Comment by bcherny
40 minutes ago
Hey, Boris from the CC team here. I agree, we're working on consolidating these. Going forward it will just be the built-in /code-review skill.
Here's how to use the skill on the latest version:
/code-review # do a balanced code review. checks for bugs and inconsistencies, poor code quality, duplication, band aids, etc.
/code-review --fix # same as above, but also fix the issues
# choose an explicit effort level (defaults to your current effort level). all of these also accept --fix:
/code-review low
/code-review medium
/code-review high
/code-review xhigh
/code-review max
# do an expensive and extremely thorough review (reliably catches >99% of bugs, costs $3-20 per review depending on complexity):
/code-review ultra
Open to feedback if anyone has feedback or ideas for how to make these even nicer to use.
Hi Boris, what is the advantage of using /code-review vs just asking Opus to “code review”?
As a casual user working on hobby projects, I struggle to keep up with the pace of changes and knowing what to use when. My default now is to use Opus for all coding (sonnet is fine but seems dumber) and to prompt it for everything I need. I’ve had great success with this but clearly I’m missing power user functions with the slash commands and such.
The advantage is that /code-review supplies a structured idea of how to review and what that process should look like and then launches independent subagents to approach the issue from multiple angles.
It's analogous to how in the early days you could see benefits by telling the models to "think step by step". /code-review is something like "review angle by angle". "Consider removed behavior" and also "Look at language gotchas" and also "Look at test changes"...etc. Yes these are all somewhat implicitly already part of what "code review" means, but the models perform best with explicitness.
If you want my 2c as a power user: just don't think about it and use /code-review xhigh --fix. This will cover like 98% of what you want out of code review. It's a good skill.
Thank you I will try this!
Is there something equivalent when coding in the first place? Eg /code high “prompt”
/code-review has a specific prompt that we've found is a good balance of precision, recall, and cost. You could totally roll your own prompt also.
And why would someone use the various levels? Is a low code review even worth running? And how do I know what level to use in the first place?
This stuff all seems so nebulous to me and I’ve yet to see anything that says use x in y situation.
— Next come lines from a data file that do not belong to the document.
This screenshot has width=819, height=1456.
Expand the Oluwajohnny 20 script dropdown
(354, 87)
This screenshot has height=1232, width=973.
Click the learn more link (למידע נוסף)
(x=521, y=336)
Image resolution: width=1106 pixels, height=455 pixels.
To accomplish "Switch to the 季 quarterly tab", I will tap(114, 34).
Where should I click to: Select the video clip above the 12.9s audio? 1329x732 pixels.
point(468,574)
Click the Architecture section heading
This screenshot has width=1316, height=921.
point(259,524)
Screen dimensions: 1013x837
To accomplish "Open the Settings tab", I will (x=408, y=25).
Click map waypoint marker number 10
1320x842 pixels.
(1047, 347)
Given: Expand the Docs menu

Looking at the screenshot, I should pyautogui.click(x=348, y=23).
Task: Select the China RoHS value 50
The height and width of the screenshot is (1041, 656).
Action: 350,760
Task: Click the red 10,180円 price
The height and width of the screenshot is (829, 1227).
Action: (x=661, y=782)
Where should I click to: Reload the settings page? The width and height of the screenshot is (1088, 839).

So I default to higher effort levels than I likely need.
Hey Boris, some feedback. I like the new /code-review skill but was disappointed you guys removed /simplify because I quite liked the focus on finding code reuse/efficiency opportunities.
I see now in 2.1.152 you added those focus areas back to /code-review, but still bundled with the correctness finding. It would be great to have more fine grained control over the /code-review angles beyond just effort level. Or maybe you would recommend that I just specify that as freeform input after effort level?